Despont was chosen not just because his residential designs revealed his sense of history, but because the restoration work he’d done on the Statue of Liberty in 1986 proved he could “take on a large proposition,” Walsh says.

Back in TriBeCa, in a bank vault turned conference room, Despont shows mock-ups of the decorative arts rooms, paintings outfitted with fabric samples. The period rooms are made to flow chronologically so that you can drift through time. Here is a room designed to display tapestry, its walls swaddled in red silk damask and highlighted with faux marble. Here is a room from the Regency Period in the 18th century with floor-to-ceiling French doors, a tall mirror and velvet chairs. The neoclassical room is done in green silk. It’s still shiny, Despont observes, but the geometric pattern foreshadows a modern sensibility.

After Despont proved himself on the decorative arts galleries--and developed a working relationship with Meier--Walsh asked him to take over the selection of the surfaces, materials and finishes for the galleries where the Getty’s collection of art would be hung.

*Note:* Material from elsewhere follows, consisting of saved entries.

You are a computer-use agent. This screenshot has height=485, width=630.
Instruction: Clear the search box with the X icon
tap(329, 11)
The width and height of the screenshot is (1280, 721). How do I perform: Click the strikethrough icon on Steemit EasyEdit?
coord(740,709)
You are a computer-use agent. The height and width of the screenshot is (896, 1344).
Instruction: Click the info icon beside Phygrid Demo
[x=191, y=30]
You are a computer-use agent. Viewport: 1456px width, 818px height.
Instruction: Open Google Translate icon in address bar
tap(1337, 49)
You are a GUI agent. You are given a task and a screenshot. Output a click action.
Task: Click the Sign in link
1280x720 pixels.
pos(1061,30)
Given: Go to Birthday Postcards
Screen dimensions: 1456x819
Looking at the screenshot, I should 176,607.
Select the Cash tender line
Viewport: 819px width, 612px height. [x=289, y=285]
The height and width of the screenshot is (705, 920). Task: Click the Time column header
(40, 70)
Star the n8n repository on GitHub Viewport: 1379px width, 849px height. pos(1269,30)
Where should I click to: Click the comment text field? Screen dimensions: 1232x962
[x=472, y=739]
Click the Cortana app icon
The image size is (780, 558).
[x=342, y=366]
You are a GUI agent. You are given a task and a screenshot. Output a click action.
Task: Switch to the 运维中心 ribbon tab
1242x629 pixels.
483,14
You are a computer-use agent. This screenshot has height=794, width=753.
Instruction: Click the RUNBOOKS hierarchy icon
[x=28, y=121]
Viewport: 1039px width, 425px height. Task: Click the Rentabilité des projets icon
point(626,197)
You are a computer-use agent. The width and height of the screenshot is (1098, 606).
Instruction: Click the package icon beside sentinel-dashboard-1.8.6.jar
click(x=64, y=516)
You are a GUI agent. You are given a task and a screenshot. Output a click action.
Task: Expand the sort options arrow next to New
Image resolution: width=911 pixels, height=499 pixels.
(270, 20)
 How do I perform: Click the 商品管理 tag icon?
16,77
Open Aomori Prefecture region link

Taciturn Meier--his conversational style is as pared down as his architecture--has only good things to say about what Despont has done with the decorative arts wing. About the art galleries, Meier’s opinion is guarded: “I always felt they should be Modern, but that’s not what the Getty wanted.”

Despont is careful to emphasize that his work on the Getty was a collaboration with Meier: “It’s Richard’s opus,” he says. Along with Meier, he worked with color specialist Donald Kaufman, Walsh and the curators to select a palette for the various art rooms. There are plasters tinted sober tans, greens and blues. There are rich textured fabrics in orange and red.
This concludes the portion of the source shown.